L’enseignement du catalan, du breton ou du corse dans les écoles, aux côtés du français, dans les régions historiques du territoire national, était discuté le 21 mai par le Sénat, à Paris, dans le cadre du projet de loi sur l’Ecole. Le ministre de l’Education, Jean-Michel Blanquer, d’origine catalane alicantine, a estimé à cette occasion que «l’immersif est l’unilinguisme puisque ce qu’on met derrière la notion de maternelle immersive, c’est le fait que les enfants ne parlent que la langue régionale». Le ministre s’est risqué à affirmer que «cognitivement ce n’est pas si bon que ça». Comme un écho à l’ancienne croyance populaire selon laquelle parler catalan empêchait de bien parler français, ou que les gauchers étaient inférieurs.

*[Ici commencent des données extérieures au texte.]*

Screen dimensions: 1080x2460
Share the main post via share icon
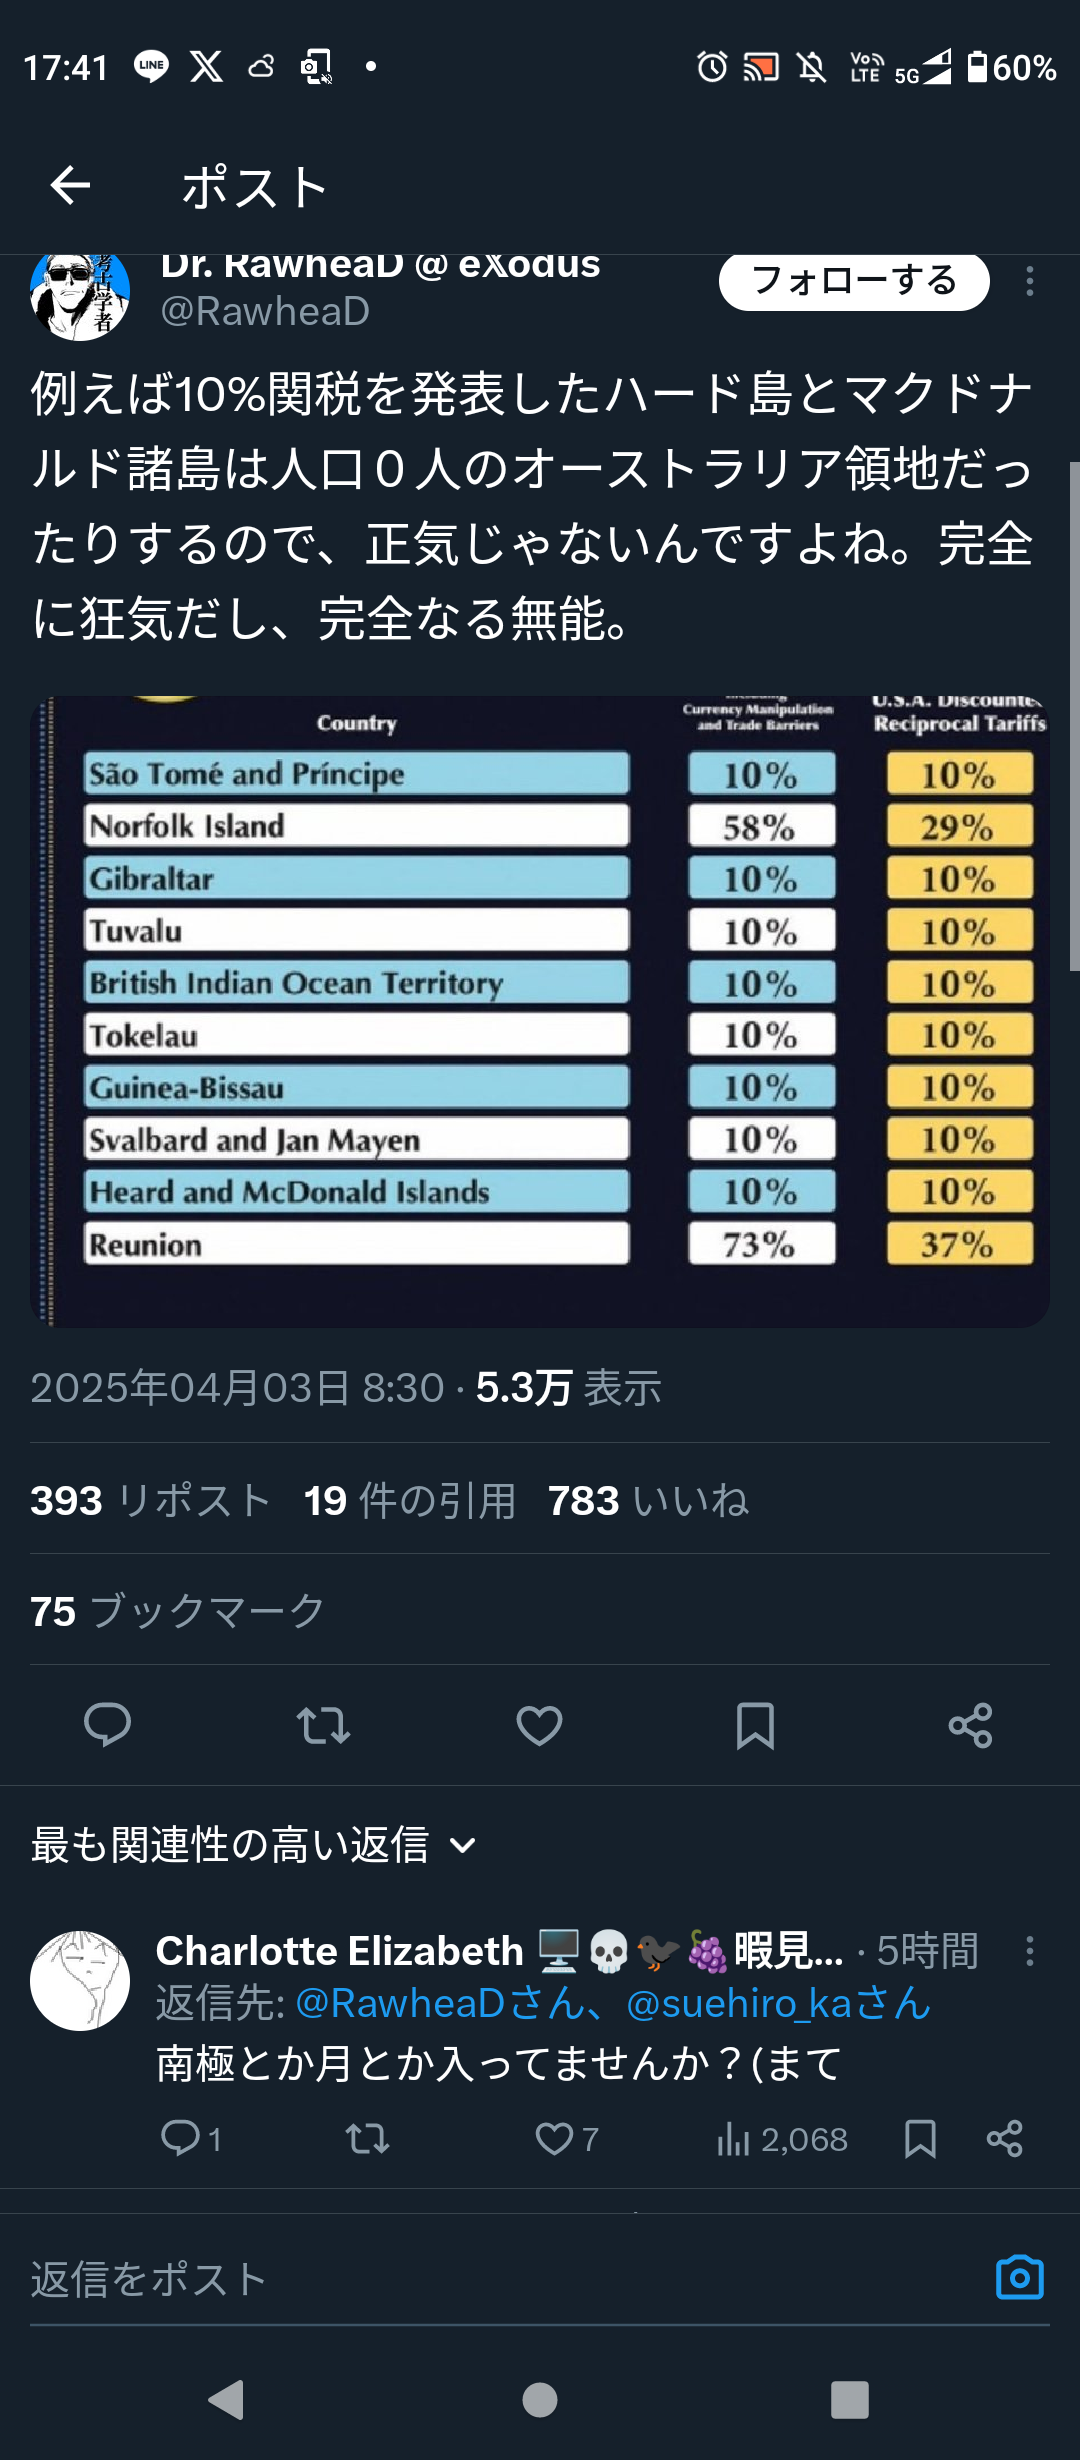[970, 1725]
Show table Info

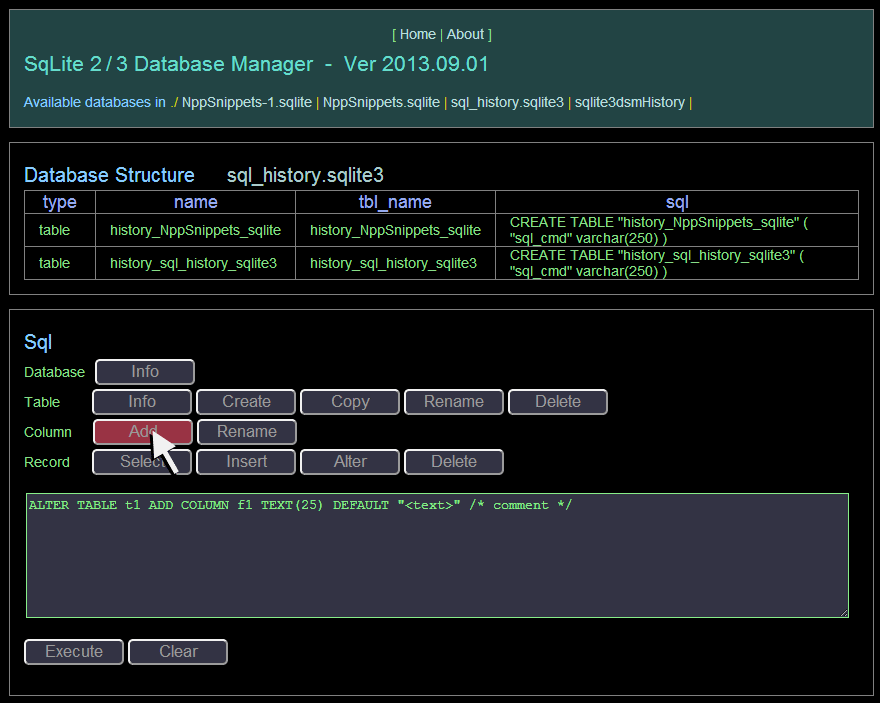[x=141, y=402]
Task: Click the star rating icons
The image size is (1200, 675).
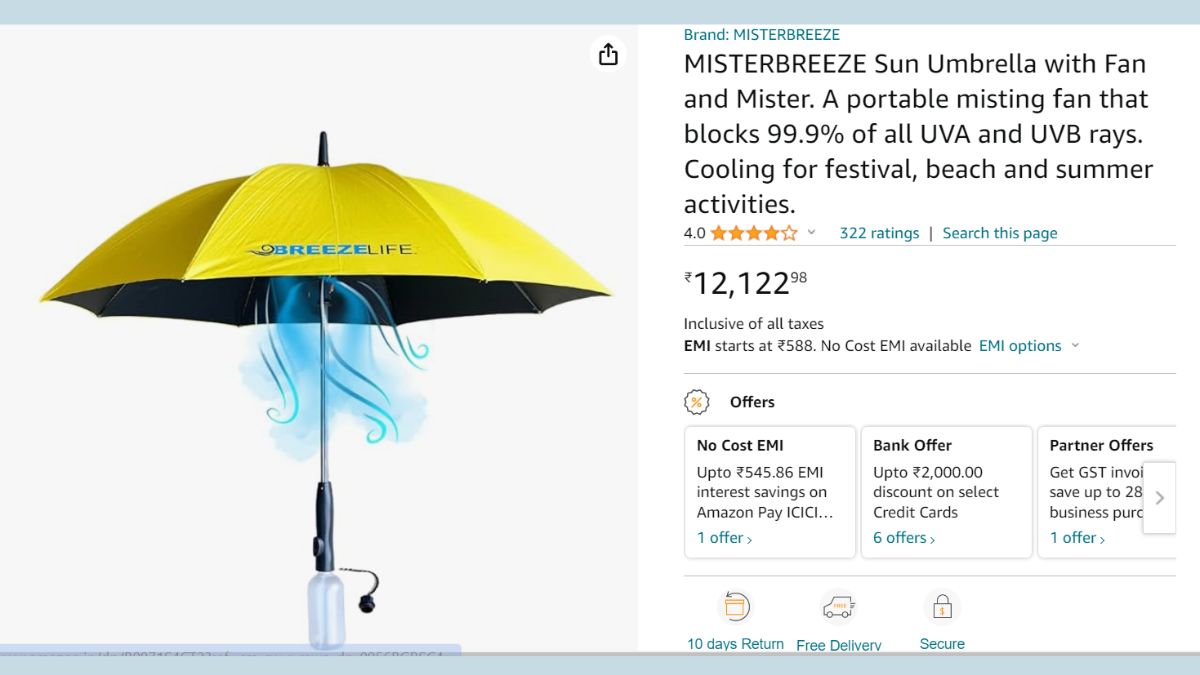Action: (754, 233)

Parler catalan provoquerait des troubles cognitifs

A Perpignan, dans un communiqué du 22 mai, le réseau d’écoles La Bressola évoque l’« absurdité » des propos du ministre. Le groupe d’établissements scolarisant plus de 1000 enfants s’appuie sur plus de 40 ans d’observation pour souligner que les résultats de ses effectifs sont « supérieurs à la moyenne de la France ». L’enseignement de la langue catalane en immersion «non seulement, ne défavorise par l’apprentissage du français, mais au contraire, lui bénéficie», observe La Bressola, fondée en 1976. Une fois adolescents puis adultes, les ex-écoliers des établissements bilingues, démontrent une qualité de langue française légèrement supérieure à la moyenne, par maîtrise de l’altérité. Les affirmations de Jean-Michel Blanquer ont également choqué les écoles bretonnes Diwan.